“Not a single dramatic moment — more like a Tuesday at 3pm when they realized they hadn't thought about videos that never get watched — the async promise only works if the other person opens it in two weeks. loom had absorbed it. When a code review via Loom walkthrough caught issues that text comments would have missed.”
When I'm they've just reviewed a designer's work and have 12 separate pieces of feedback, I want to replace status meetings and feedback sessions with videos that are actually watched, so I can give feedback on designs, documents, and code in a way that's clear without being a wall of text.
An individual contributor or people manager at a remote-first company who uses Loom as their primary format for communicating complex information asynchronously. They record walkthroughs, give feedback, share context, and replace 80% of the meetings they used to have. They are comfortable on camera — not because they love being on camera, but because they've made peace with the fact that async video is the clearest way to communicate nuance without a meeting. They have a good mic. They have a ring light. They did not buy these for fun.
To make loom the system of record for replace status meetings and feedback sessions with videos that are actually watched. Not aspirationally — operationally. The kind of intention that shows up as a daily habit, not a quarterly goal.
The tangible result: replace status meetings and feedback sessions with videos that are actually watched happens on schedule, without manual intervention, and without the anxiety of videos that never get watched — the async promise only works if the other person opens it. loom has earned a place in the daily workflow rather than being tolerated in it.
They've just reviewed a designer's work and have 12 separate pieces of feedback. Writing them all as comments would take 25 minutes and would lose the "and here's why" context. A Slack voice note is too short. A meeting is overkill and the designer is 9 time zones away. They're opening Loom to do a 6-minute screen walkthrough. They will say "um" four times. They will decide not to re-record. They will be right.
Records 5–15 Looms per week. Uses Loom for feedback, demos, project walkthroughs, and team updates. Works at a company with team members across multiple time zones. Shares Loom links in Slack and Notion — rarely via email. Has a Loom library they've never organized. Has watched back their own Looms approximately three times — always regrets it. Uses the comments feature occasionally. Uses the emoji reactions feature never. Has a corporate Loom account; would pay personally if they had to.
They've stopped comparing alternatives. loom is open before their first meeting. Bug reports include a Loom showing the exact reproduction steps. The strongest signal: they've started onboarding teammates into their setup unprompted.
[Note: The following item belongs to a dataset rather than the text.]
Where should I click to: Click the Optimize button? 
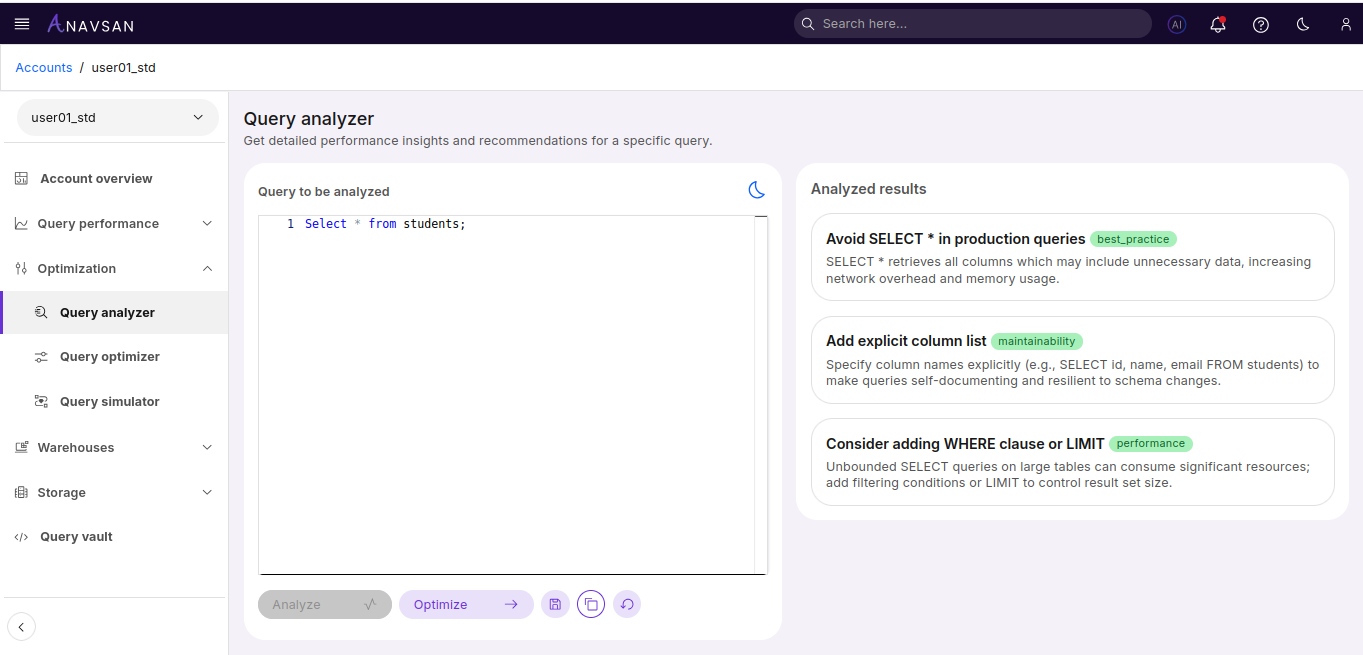pos(466,604)
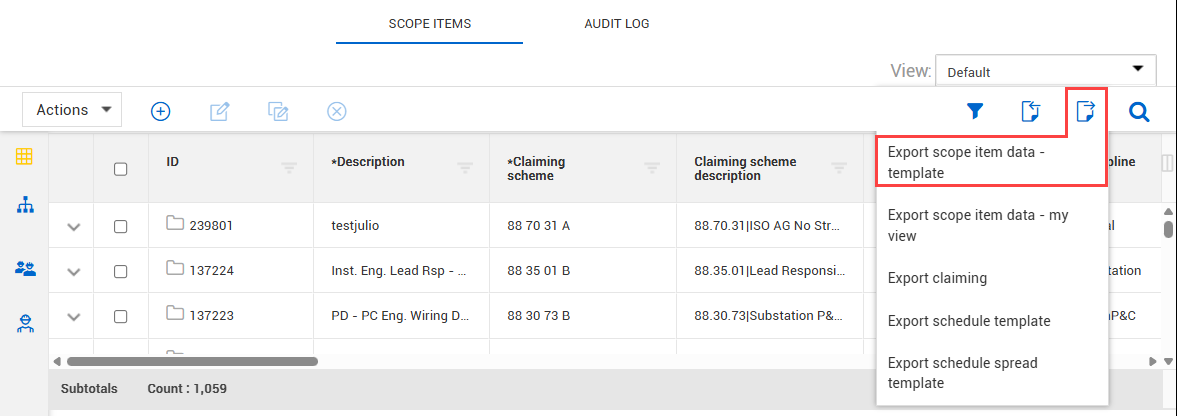Viewport: 1177px width, 416px height.
Task: Click the import file icon
Action: 1031,111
Video processing and upload times can be slow for longer recordings. Videos that never get watched — the async promise only works if the other person opens it keeps recurring despite updates and workarounds. The 5-minute free limit made it useless for detailed explanations or walkthroughs. The switching cost was the only thing keeping them — and it's starting to look like an investment in the alternative.
Pairs with `zoom-primary-user` for teams managing the sync/async meeting balance. Contrast with `meeting-maximizer` archetype to surface the cultural change required for async-first adoption. Use with `figma-primary-user` for the design feedback use case that Loom was built for.